Clojure - Remove items from vector inside loop - recursion

I just started learning Clojure and functional programming and I'm having a difficult time trying to implement the following task:
I have a vector of vectors like this [[a b] [a c] [b c] [c d] [d b]]. And I need to iterate through it removing the items that appears on the second column that had already appeared on the second column. For example the items [b c] and [d b] (because both c and b already appeared on the second column). I managed to get a function that remove one item at the time, but I need to iterate through the vector for each item checking and removing the items.

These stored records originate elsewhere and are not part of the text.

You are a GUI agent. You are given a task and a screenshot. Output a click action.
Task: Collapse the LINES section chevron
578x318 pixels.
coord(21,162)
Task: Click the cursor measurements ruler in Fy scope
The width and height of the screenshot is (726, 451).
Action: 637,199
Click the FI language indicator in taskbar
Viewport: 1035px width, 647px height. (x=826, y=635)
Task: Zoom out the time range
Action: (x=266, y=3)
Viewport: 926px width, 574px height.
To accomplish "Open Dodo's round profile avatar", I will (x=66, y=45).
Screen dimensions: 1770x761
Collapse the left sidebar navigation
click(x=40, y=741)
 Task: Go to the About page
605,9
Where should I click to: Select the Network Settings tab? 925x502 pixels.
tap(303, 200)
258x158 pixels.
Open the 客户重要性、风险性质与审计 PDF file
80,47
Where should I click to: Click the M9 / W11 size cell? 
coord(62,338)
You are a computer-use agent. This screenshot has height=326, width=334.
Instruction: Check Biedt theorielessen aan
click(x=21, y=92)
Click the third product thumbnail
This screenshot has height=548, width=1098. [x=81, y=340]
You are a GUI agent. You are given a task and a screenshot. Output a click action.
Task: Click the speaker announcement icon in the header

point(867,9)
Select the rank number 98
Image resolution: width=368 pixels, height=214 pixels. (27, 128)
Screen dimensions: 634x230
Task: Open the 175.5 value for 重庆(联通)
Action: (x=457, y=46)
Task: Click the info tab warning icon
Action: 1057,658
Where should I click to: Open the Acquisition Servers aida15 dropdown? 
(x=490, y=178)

How can I achieve that? I thought about using recursion to achieve that, but every attempt ended up in failure Sorry if this is a trivial question, but I am stuck with that.
For example
Input:
[[a b] [a c] [b c] [c d] [a d] [b e]]
Ouput (Expected):
[[a b] [a c] [c d] [b e]]
Removed items:
[[b c] [a d]]
As you can see, both c and d had already appeared on the previous items [a c] and [c d] respectively, so I have to remove the items [b c] and [a d].
So far, I have the following code
This function returns a vector of items to be removed. In our scenario, it returns the vector [[b c] [a d]]
(defn find-invalid [collection-data item-to-check]
(subvec (vec (filter #(= (second %) item-to-check) collection-data)) 1))
(defn find-invalid [collection-data item-to-check]
(subvec (vec (filter #(= (second %) item-to-check) collection-data)) 1))
This other function removes one item at a time from the original vector by a given index of the item
(defn remove-invalid [collection-data item-position]
(vec (concat (subvec collection-data 0 item-position) (subvec collection-data (inc item-position)))))
This last function is what I did to test this logic
(defn remove-invalid [original-collection ]
(dorun (for [item original-collection]
[
(dorun (for [invalid-item (find-invalid original-collection (second item))]
[
(cond (> (count invalid-item) 0)
(println (remove-invalid original-collection (.indexOf original-collection invalid-item)))
)
]))
])))
I think recursion could solve my problem, but I would appreciate any help to get that done :).
Thanks in advance.

One way to implement this would be to use reduce:
(first (reduce (fn [[result previous] [a b]]
[(if (contains? previous b)
result
(conj result [a b]))
(conj previous b)])
[[] #{}]
'[[a b] [a c] [b c] [c d] [d b]]))
;=> [[a b] [a c] [c d]]
We want to keep track of the result we've built up so far (result) and the set of items we've previously found in the second column (previous). For each new item [a b], then, we check whether previous contains the second item, b. If it does, we don't add anything to our result. Otherwise, we conj the new item [a b] onto the end of result. We also conj the second item, b, into previous. Since previous is a set, this won't do anything if previous already contained b. Finally, after the reduce completes, we take the first item from the result, which represents our final answer.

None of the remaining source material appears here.